* [WORK TO DO] Could you arrange the records from the line with "You are a computer-use agent. The" to the line with "(x=52, y=309)" as a numbered list, leaving out any blank lines?

* [AVAILABLE DATA]
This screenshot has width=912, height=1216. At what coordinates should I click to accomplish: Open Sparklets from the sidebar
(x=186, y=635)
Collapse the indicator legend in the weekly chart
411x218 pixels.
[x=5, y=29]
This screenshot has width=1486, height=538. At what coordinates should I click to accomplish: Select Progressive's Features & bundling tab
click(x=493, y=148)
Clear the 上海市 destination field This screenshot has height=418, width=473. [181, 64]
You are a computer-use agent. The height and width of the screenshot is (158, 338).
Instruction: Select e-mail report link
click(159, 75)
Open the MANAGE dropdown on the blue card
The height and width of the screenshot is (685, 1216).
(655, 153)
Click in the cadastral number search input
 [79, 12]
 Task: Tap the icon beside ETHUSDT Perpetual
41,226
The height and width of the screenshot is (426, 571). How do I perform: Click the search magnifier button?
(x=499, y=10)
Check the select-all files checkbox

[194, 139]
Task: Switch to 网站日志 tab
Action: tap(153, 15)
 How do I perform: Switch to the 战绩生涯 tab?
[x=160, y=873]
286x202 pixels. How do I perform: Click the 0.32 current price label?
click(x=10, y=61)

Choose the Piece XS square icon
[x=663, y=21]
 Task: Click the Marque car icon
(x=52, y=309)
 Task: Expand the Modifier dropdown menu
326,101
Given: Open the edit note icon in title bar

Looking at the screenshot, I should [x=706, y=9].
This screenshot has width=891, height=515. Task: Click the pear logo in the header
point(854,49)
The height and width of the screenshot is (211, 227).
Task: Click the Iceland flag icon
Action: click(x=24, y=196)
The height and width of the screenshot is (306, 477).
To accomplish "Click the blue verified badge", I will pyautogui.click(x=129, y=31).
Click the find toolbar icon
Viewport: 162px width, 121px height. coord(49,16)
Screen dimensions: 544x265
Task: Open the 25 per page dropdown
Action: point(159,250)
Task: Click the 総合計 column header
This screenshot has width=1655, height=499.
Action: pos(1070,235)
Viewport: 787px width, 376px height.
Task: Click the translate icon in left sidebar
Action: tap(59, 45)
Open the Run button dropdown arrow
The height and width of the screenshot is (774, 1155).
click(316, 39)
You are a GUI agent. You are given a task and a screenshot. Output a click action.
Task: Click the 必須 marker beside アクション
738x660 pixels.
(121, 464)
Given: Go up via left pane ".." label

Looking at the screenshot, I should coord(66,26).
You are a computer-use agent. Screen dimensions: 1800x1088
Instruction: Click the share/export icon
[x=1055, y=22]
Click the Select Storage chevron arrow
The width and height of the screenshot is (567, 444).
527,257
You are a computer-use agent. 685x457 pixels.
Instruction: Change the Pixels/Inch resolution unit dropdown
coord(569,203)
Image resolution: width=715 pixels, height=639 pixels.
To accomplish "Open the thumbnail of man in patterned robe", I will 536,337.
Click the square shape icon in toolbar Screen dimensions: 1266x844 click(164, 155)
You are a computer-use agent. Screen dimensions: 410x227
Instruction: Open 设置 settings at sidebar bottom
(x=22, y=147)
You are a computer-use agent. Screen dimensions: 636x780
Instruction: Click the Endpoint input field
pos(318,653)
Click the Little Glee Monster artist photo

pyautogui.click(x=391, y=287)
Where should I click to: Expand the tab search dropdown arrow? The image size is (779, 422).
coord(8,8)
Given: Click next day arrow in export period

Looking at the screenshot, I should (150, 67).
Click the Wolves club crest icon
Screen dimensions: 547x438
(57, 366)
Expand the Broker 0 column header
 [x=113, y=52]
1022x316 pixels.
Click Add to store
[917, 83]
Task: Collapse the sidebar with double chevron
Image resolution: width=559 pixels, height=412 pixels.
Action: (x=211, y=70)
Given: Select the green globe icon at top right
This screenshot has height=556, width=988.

* [OUTPUT OF THE EXERCISE]
1. You are a computer-use agent. The height and width of the screenshot is (158, 338).
2. Instruction: Select e-mail report link
3. click(159, 75)
4. Open the MANAGE dropdown on the blue card
5. The height and width of the screenshot is (685, 1216).
6. (655, 153)
7. Click in the cadastral number search input
8.  [79, 12]
9.  Task: Tap the icon beside ETHUSDT Perpetual
10. 41,226
11. The height and width of the screenshot is (426, 571). How do I perform: Click the search magnifier button?
12. (x=499, y=10)
13. Check the select-all files checkbox
14. [194, 139]
15. Task: Switch to 网站日志 tab
16. Action: tap(153, 15)
17.  How do I perform: Switch to the 战绩生涯 tab?
18. [x=160, y=873]
19. 286x202 pixels. How do I perform: Click the 0.32 current price label?
20. click(x=10, y=61)
21. Choose the Piece XS square icon
22. [x=663, y=21]
23.  Task: Click the Marque car icon
24. (x=52, y=309)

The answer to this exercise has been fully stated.